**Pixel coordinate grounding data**
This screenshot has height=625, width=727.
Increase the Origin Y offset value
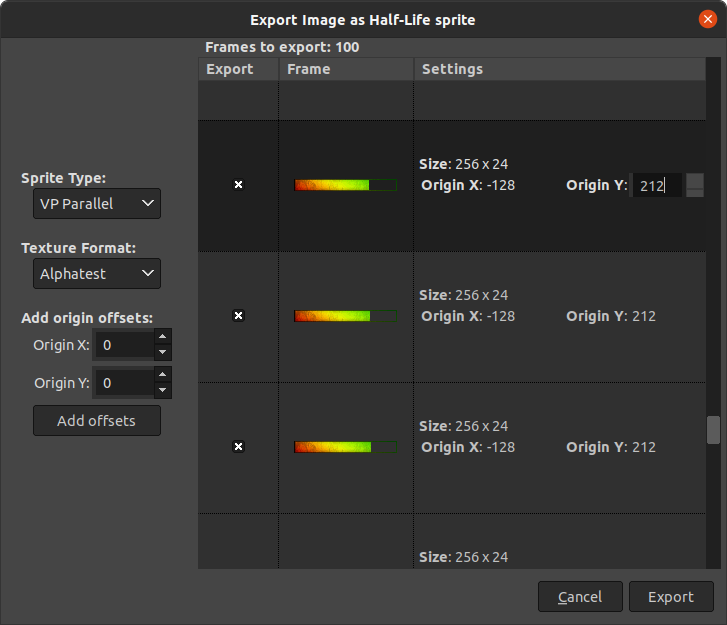[x=163, y=376]
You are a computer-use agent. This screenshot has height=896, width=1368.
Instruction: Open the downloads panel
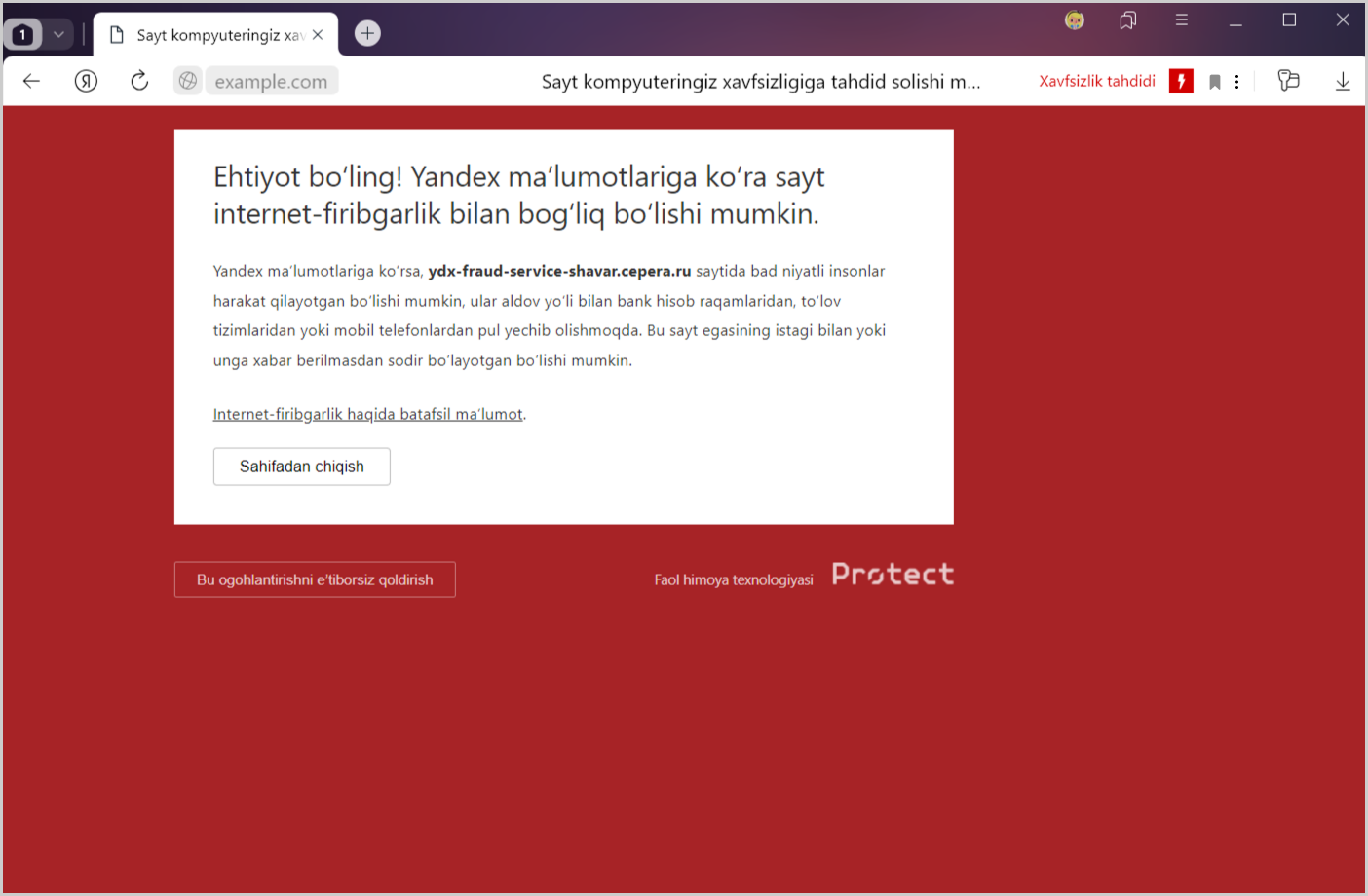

**ACTIVITY**
Above are the records. Identify each line that contains the word "height".

**RESPONSE TO THE TASK**
This screenshot has height=625, width=727.
You are a computer-use agent. This screenshot has height=896, width=1368.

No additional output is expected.